Relation to Prior Work: 1. Related work could include active search research such as  2. The limitation description of previous work could be improved. For example, when talking about Zhu & Hovy (2007), it says "did not address the problem of finding initial points under extremely skewed distributions". I got confused a little because this submitted work also assumes that an example is available at the beginning to guide the search.  Jiang, Shali, Roman Garnett, and Benjamin Moseley. "Cost effective active search." Advances in Neural Information Processing Systems. 2019.

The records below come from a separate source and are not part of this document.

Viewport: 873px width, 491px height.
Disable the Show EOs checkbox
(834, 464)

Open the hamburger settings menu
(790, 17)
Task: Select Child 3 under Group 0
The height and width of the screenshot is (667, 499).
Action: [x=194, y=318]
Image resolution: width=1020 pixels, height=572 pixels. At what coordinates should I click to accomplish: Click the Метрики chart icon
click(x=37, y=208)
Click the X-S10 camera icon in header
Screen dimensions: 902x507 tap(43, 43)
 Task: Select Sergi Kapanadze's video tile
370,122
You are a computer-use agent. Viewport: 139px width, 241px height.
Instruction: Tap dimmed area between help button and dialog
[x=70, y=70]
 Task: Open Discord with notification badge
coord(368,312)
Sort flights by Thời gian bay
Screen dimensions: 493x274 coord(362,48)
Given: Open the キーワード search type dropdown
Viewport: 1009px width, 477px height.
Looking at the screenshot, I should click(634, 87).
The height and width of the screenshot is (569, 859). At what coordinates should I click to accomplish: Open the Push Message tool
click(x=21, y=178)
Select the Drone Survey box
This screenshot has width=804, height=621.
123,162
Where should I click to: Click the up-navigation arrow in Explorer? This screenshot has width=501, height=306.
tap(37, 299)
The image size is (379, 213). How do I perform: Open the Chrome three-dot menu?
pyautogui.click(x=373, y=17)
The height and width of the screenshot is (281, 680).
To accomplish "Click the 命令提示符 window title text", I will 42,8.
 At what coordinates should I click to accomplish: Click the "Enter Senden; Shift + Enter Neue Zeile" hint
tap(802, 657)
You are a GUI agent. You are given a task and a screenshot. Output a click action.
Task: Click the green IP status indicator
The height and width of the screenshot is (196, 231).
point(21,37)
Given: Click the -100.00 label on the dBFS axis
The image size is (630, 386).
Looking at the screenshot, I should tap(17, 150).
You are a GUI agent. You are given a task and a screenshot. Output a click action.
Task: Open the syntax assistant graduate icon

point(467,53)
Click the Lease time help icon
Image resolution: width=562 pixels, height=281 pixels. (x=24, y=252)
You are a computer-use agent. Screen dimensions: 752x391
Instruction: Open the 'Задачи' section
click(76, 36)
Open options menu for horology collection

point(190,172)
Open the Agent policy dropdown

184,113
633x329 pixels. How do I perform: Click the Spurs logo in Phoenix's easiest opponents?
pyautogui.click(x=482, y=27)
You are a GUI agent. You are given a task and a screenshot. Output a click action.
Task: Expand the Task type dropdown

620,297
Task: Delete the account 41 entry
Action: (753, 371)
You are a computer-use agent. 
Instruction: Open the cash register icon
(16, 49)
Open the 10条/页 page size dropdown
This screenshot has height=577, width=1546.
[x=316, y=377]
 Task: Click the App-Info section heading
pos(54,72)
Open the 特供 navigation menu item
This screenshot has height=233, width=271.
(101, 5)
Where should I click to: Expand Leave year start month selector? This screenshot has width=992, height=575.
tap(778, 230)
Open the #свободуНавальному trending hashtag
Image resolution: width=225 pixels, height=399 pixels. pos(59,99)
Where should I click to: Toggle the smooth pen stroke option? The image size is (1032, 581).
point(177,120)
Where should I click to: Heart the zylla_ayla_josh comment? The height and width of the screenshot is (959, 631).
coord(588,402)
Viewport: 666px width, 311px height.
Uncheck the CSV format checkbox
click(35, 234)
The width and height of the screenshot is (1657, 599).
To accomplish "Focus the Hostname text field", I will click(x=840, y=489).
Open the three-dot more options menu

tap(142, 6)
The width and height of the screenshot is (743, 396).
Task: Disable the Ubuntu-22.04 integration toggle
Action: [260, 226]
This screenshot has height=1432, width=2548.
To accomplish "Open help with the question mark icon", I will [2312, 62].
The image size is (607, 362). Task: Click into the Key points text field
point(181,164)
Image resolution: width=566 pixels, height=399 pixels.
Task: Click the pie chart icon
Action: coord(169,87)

Additional Feedback: Major questions 1. Why is the sampling strategy switched to uncertainty sampling once an example is collected? Is it because after the classifier seeing one example in a rare class, it could start to give high uncertainty to the rare class? If that is the case, I do not understand why we cannot use the initial example (in WordNet?), which we assume to be available at the beginning, to train the classifier and directly use uncertainty sampling at the beginning. Minor questions: 1. Did you try to use cosine distance rather than L2 distance in the guided search? It might improve the performance a little? 2. Did you try to use the average non-contextized word embedding (e.g., word2vec) in the sentence containing the target word as the sense embedding x_i? Does BERT embedding for the target word outperform this more traditional baseline? 3. I think the explanation of how lambda_y is computed is unclear. Why solving (1) won't make lamda approach 0 (i.e., only sample the example with the closest embedding). For example, if we have 3 examples, 1 / (1*1+0+0) seems to be the minimum. Minor suggestions: 1. Mentioning word sense disambiguation in the title 2. Contextualized word embedding is a tool you used and your experiment actual does not show how effective using BERT is. I think citing them on introduction and/or experiment section is enough. You can remove them from the related work section in order to have more room to address the above two minor concerns. 3. The curve color and line style could be improved in the figure. It took me several seconds to find the curve corresponds to the random search in Fig. 2, and the colors in different curves could be more distinct. 4. I think NeurIPS typically use [number] style of citation. For the minor points, you do not need to address them in the rebuttal if you need more space to address other points (from other reviewers) because it probably won't change my overall evaluation of the paper. I think if my major question is answered properly and other reviewers do not point out some serious error, I will remain my acceptance vote and let the authors revise other minor flaws I mentioned in the future version of the paper. After seeing the rebuttal: Thanks for the rebuttal. My major question is properly addressed, so I remain my acceptance vote.